Researchers asked the new mothers how frequently they had eaten a range of foods, from beans to candy, in the few months before they became pregnant. Then they calculated how closely women had followed a Mediterranean diet (high in beans, fruits and vegetables, grains and fish and low in dairy, meat and sweets) and the U.S. Department of Agriculture Food Guide Pyramid (high in grains and fruits and vegetables, with few calories from fat and sweets).
After taking into account how much women weighed, whether they took vitamins and if they smoked and drank, Carmichael and her colleagues found that those who more closely followed either healthy diet were less likely to have babies with any of the birth defects they studied.
In particular, women with a diet closely matched to the USDA Food Guide Pyramid were half as likely to have a baby missing part of its brain and skull - a birth defect called anencephaly - than women whose diet was farthest from those guidelines.
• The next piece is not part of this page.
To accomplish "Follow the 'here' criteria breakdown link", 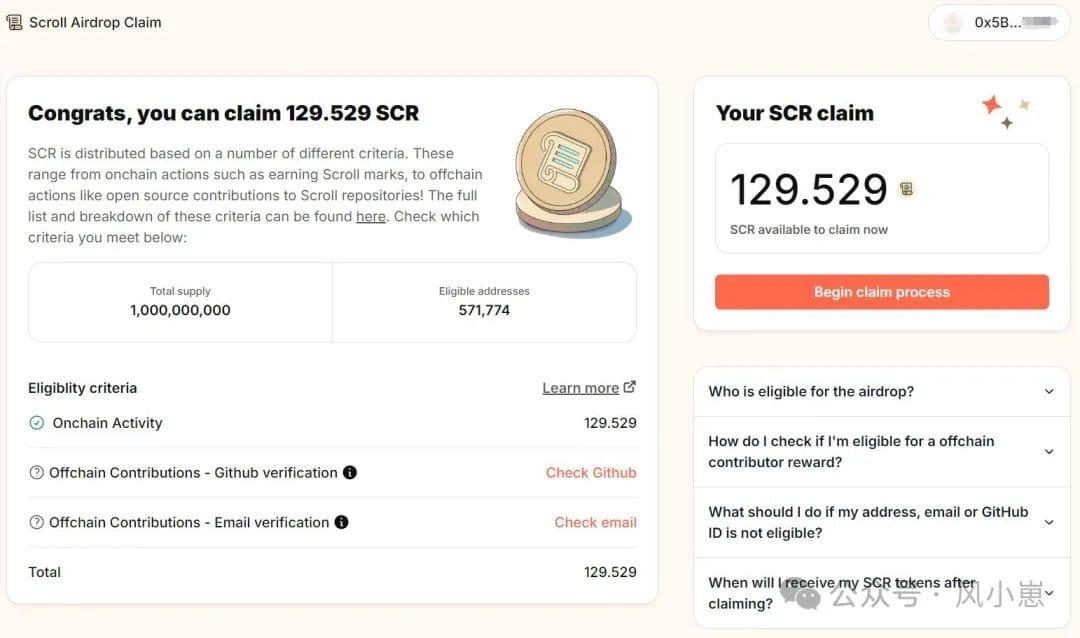I will (371, 216).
They were also 34 percent less likely to have a baby with cleft lip and 26 percent less likely to have one with cleft palate.
Epidemiologist David Jacobs, from the University of Minnesota in Minneapolis, said the findings suggest that a healthy diet can lower the risk of birth defects in the same way that has happened through folic acid fortification. “If you are a woman about to become pregnant or think you might become pregnant, it's all the more reason for you to take care of yourself and seek out better foods,” said Jacobs, who wrote a commentary accompanying the study in the Archives of Pediatrics and Adolescent Medicine.
Luz de Regil, from the World Health Organization's Department of Nutrition for Health and Development in Geneva, cautioned that with the current evidence about the benefits of prenatal supplements, a good diet isn't enough during pregnancy. “If a woman is trying to get pregnant, a good diet should be a complement to the use of folic acid supplementation, not a substitute,” said de Regil, who wasn't involved in the new research. “Having a baby (and) a good pregnancy is a result of many things,” she added. Trying to eat a healthy diet, with lots of fruits and vegetables, “totally makes sense.”
“Nutrition research on birth defects has tended to focus on one nutrient (or nutritional factor) at a time,” according to the study. “However, the reality of nutrition is much more complex.” The study concluded, “These results suggest that dietary approaches could lead to further reduction in risks of major birth defects and complement existing efforts to fortify foods and encourage periconceptional multivitamin use."